Author:
S3 Research Team
The final CPI report before the election is due Thursday, and bond market short positions suggest bearishness across key sectors, reflecting inflation and interest rate concerns.
The final Consumer Price Index (CPI) release before the election will occur this Thursday, which is significant given the economy's role as a key issue in the campaign.
The CPI for the last two months has been 0.2%, and consensus forecasts a decrease to 0.1% for this month on a month-over-month basis. Year-over-year inflation may reach 2.3%, the lowest level since 2001, marking the sixth consecutive decline.
The next Federal Open Market Committee (FOMC) meeting is scheduled for November 7, following the election.

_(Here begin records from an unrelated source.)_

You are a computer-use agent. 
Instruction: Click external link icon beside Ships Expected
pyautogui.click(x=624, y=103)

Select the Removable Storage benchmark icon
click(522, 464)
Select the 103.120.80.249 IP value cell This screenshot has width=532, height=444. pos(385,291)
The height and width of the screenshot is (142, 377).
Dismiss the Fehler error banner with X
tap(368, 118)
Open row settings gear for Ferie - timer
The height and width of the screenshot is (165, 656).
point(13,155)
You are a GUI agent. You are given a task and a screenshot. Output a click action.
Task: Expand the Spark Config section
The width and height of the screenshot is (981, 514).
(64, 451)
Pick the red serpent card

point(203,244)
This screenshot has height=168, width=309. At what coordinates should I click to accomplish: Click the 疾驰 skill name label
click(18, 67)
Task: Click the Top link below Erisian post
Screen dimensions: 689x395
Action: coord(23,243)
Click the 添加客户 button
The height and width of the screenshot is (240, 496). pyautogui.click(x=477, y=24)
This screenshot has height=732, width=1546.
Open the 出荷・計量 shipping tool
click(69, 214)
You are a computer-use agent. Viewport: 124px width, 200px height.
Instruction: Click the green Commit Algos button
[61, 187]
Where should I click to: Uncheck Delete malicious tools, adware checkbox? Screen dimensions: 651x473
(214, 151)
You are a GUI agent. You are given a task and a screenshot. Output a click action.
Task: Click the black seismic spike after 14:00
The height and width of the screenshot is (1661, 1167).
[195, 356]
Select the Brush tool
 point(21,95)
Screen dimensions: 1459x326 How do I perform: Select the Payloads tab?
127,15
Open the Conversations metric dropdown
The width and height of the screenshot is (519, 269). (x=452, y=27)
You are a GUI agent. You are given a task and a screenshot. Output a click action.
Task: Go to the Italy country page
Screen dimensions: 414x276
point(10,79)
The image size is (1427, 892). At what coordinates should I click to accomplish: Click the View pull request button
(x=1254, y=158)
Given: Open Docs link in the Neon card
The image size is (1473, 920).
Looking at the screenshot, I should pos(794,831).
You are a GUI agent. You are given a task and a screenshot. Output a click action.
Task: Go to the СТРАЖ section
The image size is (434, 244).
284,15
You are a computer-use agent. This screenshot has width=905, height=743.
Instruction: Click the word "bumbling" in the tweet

The bearish sentiment surrounding bonds prior to the last published economic data has materialized.
All these ETFs have experienced declines TLT (Long-Term), IEF (Intermediate), and IEI (Short-Term). and interest rates have risen since September 17.
The short position in TLT (long terms) is currently higher, indicating bearish sentiment; the short position in IEF (intermediate) remains flat, suggesting neutrality; while the short position in IEI (short term) has significantly increased, reflecting extreme bearishness and much higher rates.
TLT
IEF
IEI
The yield curve is currently downward sloping, featuring a valley in the middle. If bond movements align with the indicated short positions, the curve will rise at both ends while remaining flat in the center, resulting in a higher curve with a more pronounced valley.
In contrast to previous trends, XLU (Utilities) is behaving more like equities than bonds, showing recent increases alongside a slight rise in short positions.
Different sectors exhibit varying responses to inflation:
Sectors that typically perform well during inflation: Energy, Healthcare, Finance, Consumer Staples, Real Estate, and Commodities.
Sectors that perform poorly during inflation: Consumer Discretionary, Materials, and Industrials.
Interestingly, the sectors that tend to thrive during inflation have seen decreases in their short positions, indicating a market expectation of bullish sentiment or a forecast of higher inflation.
Those that do poorly in inflation have higher short positions, indicating bearishness or higher inflation.
At the same time those that do poorly during inflation have flat short positions
This all speaks to higher rates than expected and higher inflation and may speak to a 25bps cut as opposed to a 50bps cut.
Bond market movements and sector trends highlight rising interest rates and inflation. The upcoming CPI report and its impact on short positions may shape future economic policy.